When we finally reached Sunotel on Gran Via in Barcelona, our nerves were whacked. It had all worn us out: Trying to find our hotel in traffic worse than New York City, getting the strap on my backpack caught in the car’s hatch so that it wouldn’t open while traffic backed up behind us, a guy insistently blowing his horn. Albino: “That’s why I don’t carry a weapon; I would have shot him!”

Albino asked a surly red-faced clerk for a late check-out time for Sunday, the day of the marathon, so that we could take a shower before starting our 379-mile drive back to Burgos. Hotels usually comply happily with that request. Yeah, he could do that but it would cost us 30 Euros extra. Sure. Another insult. Albino fumed, but we had little choice.

And then Angel arrived, a friend from Madrid, a generous hombre and also a formidable one. He had made our reservation. He dismissed our fear. Don’t worry, you won’t have to pay that, he assured us. He was as good as his word, we found out when we checked out that Sunday.

Eduardo and Jorge, two more Madrid friends, arrived. Jorge was escorting Alejandra, his esposa hermosa.

We all went to the marathon expo the next day, the place where you confirm your registration; pick up your timing chip, bib number and other miscellaneous stuff, a place where you can also shop for all sorts of running gear. It was crowded; about 8,000 runners had registered for the race.

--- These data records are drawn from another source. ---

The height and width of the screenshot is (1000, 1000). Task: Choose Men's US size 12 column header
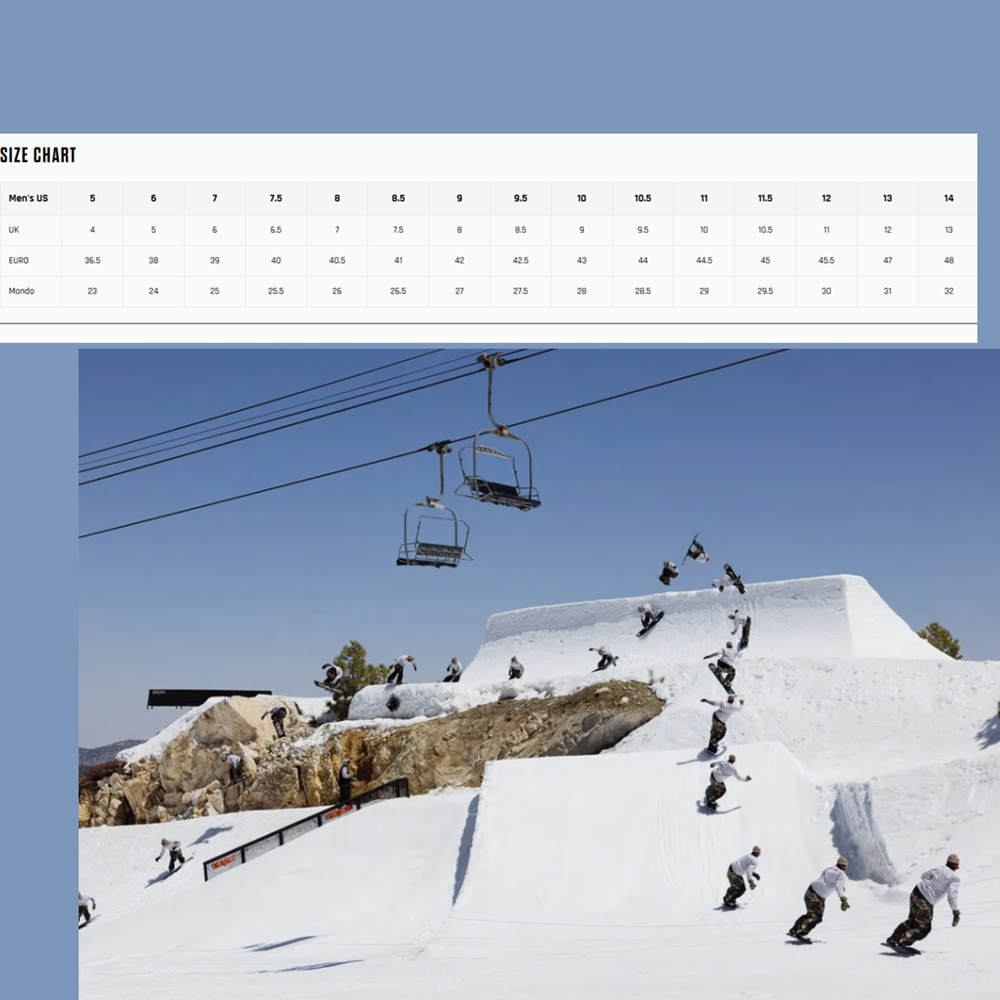click(x=826, y=198)
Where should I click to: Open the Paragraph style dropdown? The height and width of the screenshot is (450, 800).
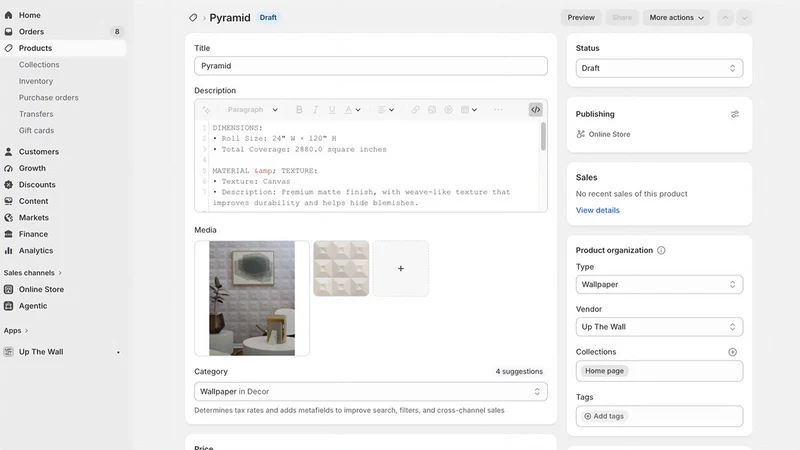[253, 110]
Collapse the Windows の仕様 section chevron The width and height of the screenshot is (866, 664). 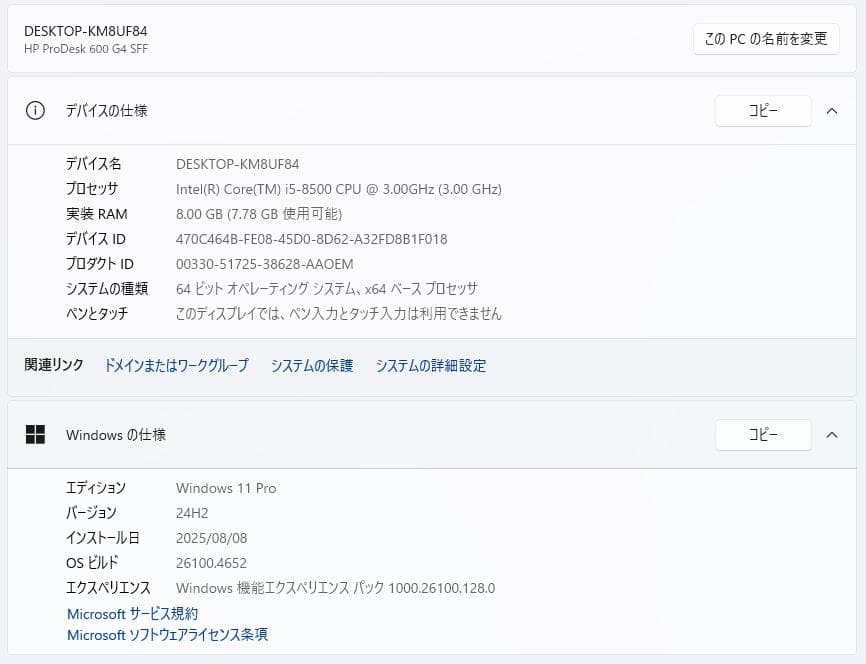832,435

The men’s water closet was crowded too. A woman worked to keep it orderly—while men were there. Men did arrive and men did go right in front of her, including myself. I was squeamish about that but overcame it.

In the words of Robert Jordan, the protagonist of For Whom the Bell Tolls, a book I was currently reading, Ernest Hemingway said, “There are no other countries like Spain.” I believe that’s true, and in many ways. Barcelona is maybe an example.

As far as the rest of Spain is concerned, the town is perhaps too proud of having its own language. Catalan, which is spoken by its seven million citizens, is distinct from Castilian, the Spanish language. The reality then is that people of Barcelona must be able to speak several languages in order to talk to anyone.

Nevertheless they cling to their history and culture. As we made the rounds of the various counters, booths and tables at the expo, Albino came up to me.

“Did you notice that nobody will open their mouth until you start talking? They don’t know what language to speak. There are so many languages here!”

Angel has refined taste, and he had made lunch reservations for our gang of six at Seven Doors, Siete Portes, a white tablecloth place where the waiters wear black ties and dinner jackets. It’s been in business since 1836 they claim. We had paella—good race food, rice based—and wine and beer. I abstained from those last two, in abeyance to race needs. The tab for six came to 220 Euros, roughly $330 US.

That night I passed up a visit to still another white tablecloth place, opting instead for marathon snacks, rest and television: professional basketball, the ACB, Europe’s answer to the NBA; and, maybe better, the Miss Espanya contest, a gaggle of gorgeous women in tiny Bikinis. One by one, they did prance, each gliding the runway like a walking horse hitting its gait.I was pulling for Miss Tenerife, but Albino came in around midnight and we turned in. I didn’t find out who won. Come 8:30 AM next morning we had a marathon to run.